** Start of Text **

## Closest Pair, Part 2

### February 13, 2015

We begin by noting that a point can be represented as an imaginary number, with its *x*-coordinate in the real part and its *y*-coordinate in the imaginary part, so that the distance between two points is just the magnitude of their difference. Thus:

`> (define p1 (make-rectangular 0 0))`

> (define p2 (make-rectangular 1 1))

> (real-part p1)

0

> (imag-part p2)

1

> (magnitude (- p1 p2))

1.4142135623730951

Then we can generate a random set of points as in the previous exercise:

(define max-coord 1000000) (define infinity (* max-coord max-coord)) (define (rand-points n) (define (r) (randint max-coord)) (do ((n n (- n 1)) (ps (list) (cons (make-rectangular (r) (r)) ps))) ((zero? n) ps)))

** End of Text **
** Start of Raw data **

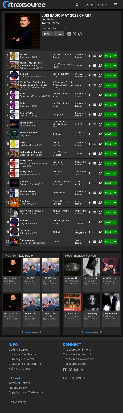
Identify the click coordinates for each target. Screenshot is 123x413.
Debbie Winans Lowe (63, 83)
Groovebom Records (80, 55)
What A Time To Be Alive (32, 211)
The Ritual (25, 201)
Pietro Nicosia (59, 164)
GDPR (12, 397)
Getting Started (18, 349)
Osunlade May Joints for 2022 (91, 313)
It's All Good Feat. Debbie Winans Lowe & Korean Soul (34, 83)
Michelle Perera (60, 124)
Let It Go (24, 54)
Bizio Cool (57, 211)
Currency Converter (21, 359)
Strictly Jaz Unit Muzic (79, 133)
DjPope (56, 241)
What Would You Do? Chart (111, 278)
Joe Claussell (60, 153)
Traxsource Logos (74, 363)
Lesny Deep (58, 114)
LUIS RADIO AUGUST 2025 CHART (51, 313)
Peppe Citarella (60, 201)
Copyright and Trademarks (25, 392)
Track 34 (24, 230)
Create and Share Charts (24, 363)
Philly (55, 127)
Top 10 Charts (50, 23)
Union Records (78, 202)
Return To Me (26, 113)
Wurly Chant (26, 160)
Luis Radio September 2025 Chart (31, 313)
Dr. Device (57, 134)
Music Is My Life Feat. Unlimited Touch (31, 64)
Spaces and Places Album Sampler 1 (72, 278)
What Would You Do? (72, 313)
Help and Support (19, 368)
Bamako (24, 74)
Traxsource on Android (77, 354)
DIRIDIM (78, 124)
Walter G (56, 174)
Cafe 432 (57, 181)
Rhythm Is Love (27, 191)
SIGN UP (103, 4)
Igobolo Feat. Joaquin (31, 152)
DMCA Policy (17, 402)
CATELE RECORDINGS (80, 75)
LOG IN (88, 4)
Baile (22, 93)
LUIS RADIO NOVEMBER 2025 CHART (31, 278)
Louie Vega (58, 64)
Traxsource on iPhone (77, 349)
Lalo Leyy (57, 142)
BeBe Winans (59, 82)
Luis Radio (48, 19)
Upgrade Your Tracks (22, 354)
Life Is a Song (26, 123)
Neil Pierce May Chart (111, 313)
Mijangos (57, 204)
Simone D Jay (59, 193)
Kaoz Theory (71, 283)
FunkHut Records (78, 241)
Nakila (23, 142)
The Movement (27, 240)
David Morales (59, 121)
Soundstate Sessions (79, 182)
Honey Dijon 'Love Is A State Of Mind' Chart (91, 278)
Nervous (78, 65)
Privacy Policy (17, 387)
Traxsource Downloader (78, 359)
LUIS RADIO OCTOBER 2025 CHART (51, 278)
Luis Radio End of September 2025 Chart (12, 313)
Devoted (24, 181)
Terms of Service (19, 383)
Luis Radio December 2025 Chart (12, 278)
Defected (69, 318)
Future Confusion (28, 132)
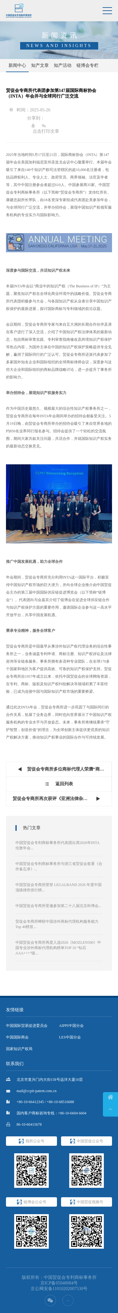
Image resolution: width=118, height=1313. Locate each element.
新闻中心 (17, 65)
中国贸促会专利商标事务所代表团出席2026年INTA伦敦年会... (57, 845)
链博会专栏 (87, 65)
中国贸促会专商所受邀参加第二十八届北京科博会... (58, 906)
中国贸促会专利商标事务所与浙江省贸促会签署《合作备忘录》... (58, 866)
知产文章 (40, 65)
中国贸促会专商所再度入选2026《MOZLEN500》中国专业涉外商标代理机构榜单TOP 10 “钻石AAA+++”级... (58, 947)
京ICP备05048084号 (59, 1283)
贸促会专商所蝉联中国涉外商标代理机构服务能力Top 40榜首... (56, 924)
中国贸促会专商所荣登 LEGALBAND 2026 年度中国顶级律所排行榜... (58, 887)
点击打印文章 (46, 131)
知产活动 (62, 65)
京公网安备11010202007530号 (59, 1288)
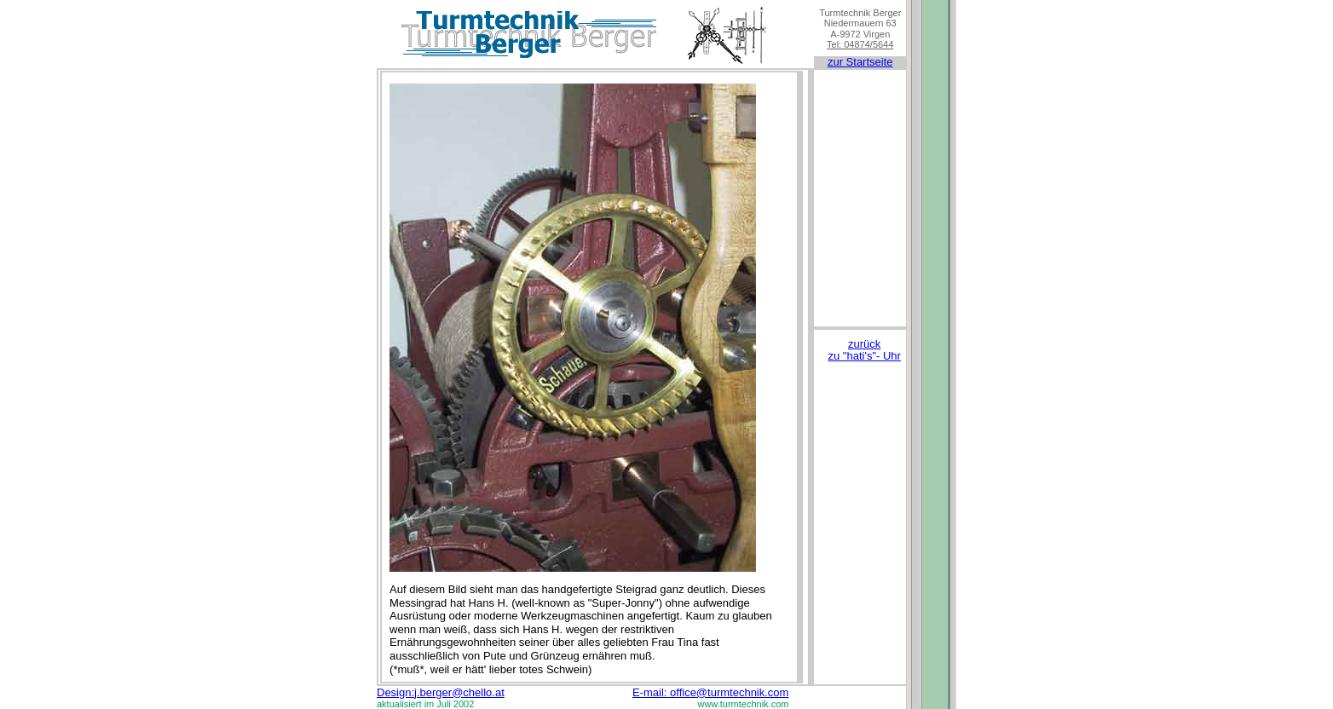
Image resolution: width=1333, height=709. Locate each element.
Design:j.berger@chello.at (441, 692)
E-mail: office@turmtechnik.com (710, 692)
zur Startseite (860, 61)
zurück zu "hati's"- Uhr (864, 349)
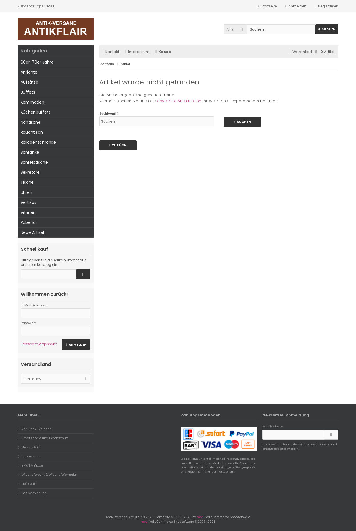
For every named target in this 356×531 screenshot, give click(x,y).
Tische (27, 182)
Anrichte (29, 72)
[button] (235, 29)
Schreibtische (34, 162)
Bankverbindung (32, 493)
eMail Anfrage (30, 465)
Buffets (28, 92)
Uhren (26, 192)
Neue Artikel (32, 232)
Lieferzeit (26, 483)
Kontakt (110, 51)
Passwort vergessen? (39, 344)
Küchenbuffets (36, 112)
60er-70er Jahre (37, 62)
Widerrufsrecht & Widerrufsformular (47, 474)
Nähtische (31, 122)
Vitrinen (28, 212)
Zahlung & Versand (35, 429)
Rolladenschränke (38, 142)
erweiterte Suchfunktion (179, 101)
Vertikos (28, 202)
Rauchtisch (32, 132)
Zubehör (29, 222)
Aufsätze (29, 82)
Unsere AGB (28, 447)
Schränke (30, 152)
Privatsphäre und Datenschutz (43, 438)
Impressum (137, 51)
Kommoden (32, 102)
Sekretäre (30, 172)
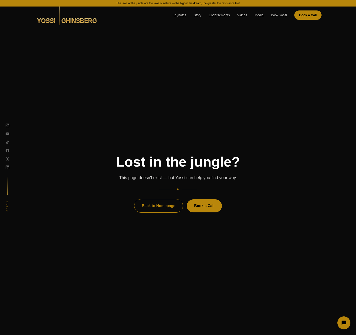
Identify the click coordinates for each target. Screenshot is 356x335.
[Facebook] (7, 150)
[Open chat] (343, 322)
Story (197, 15)
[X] (7, 159)
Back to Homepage (158, 206)
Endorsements (219, 15)
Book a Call (308, 15)
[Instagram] (7, 125)
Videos (242, 15)
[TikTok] (7, 142)
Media (259, 15)
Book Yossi (279, 15)
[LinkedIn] (7, 167)
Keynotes (179, 15)
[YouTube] (7, 134)
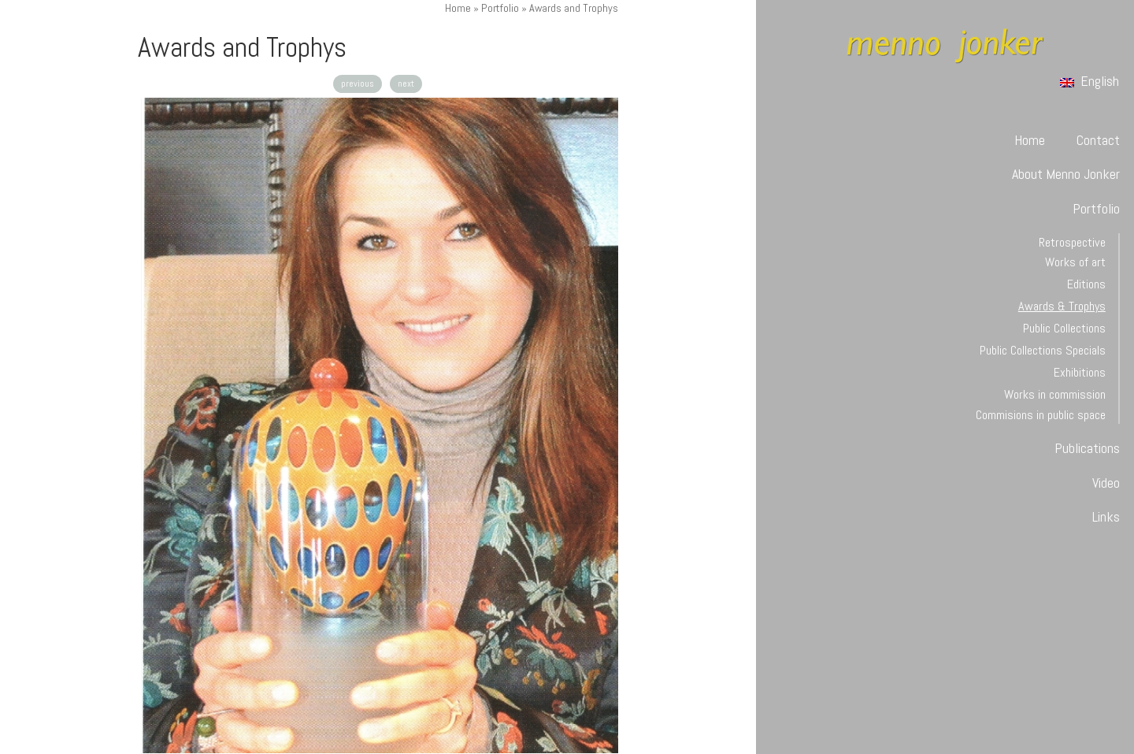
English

** End of Raw data **

- **Task prompt**
Reproduce the closest-pair text word for word, starting at "### February 13, 2015" and ending at "(make-rectangular 1 1))". The listing bears no relation to the closest-pair text.

- **Written reply**
### February 13, 2015

We begin by noting that a point can be represented as an imaginary number, with its *x*-coordinate in the real part and its *y*-coordinate in the imaginary part, so that the distance between two points is just the magnitude of their difference. Thus:

`> (define p1 (make-rectangular 0 0))`

> (define p2 (make-rectangular 1 1))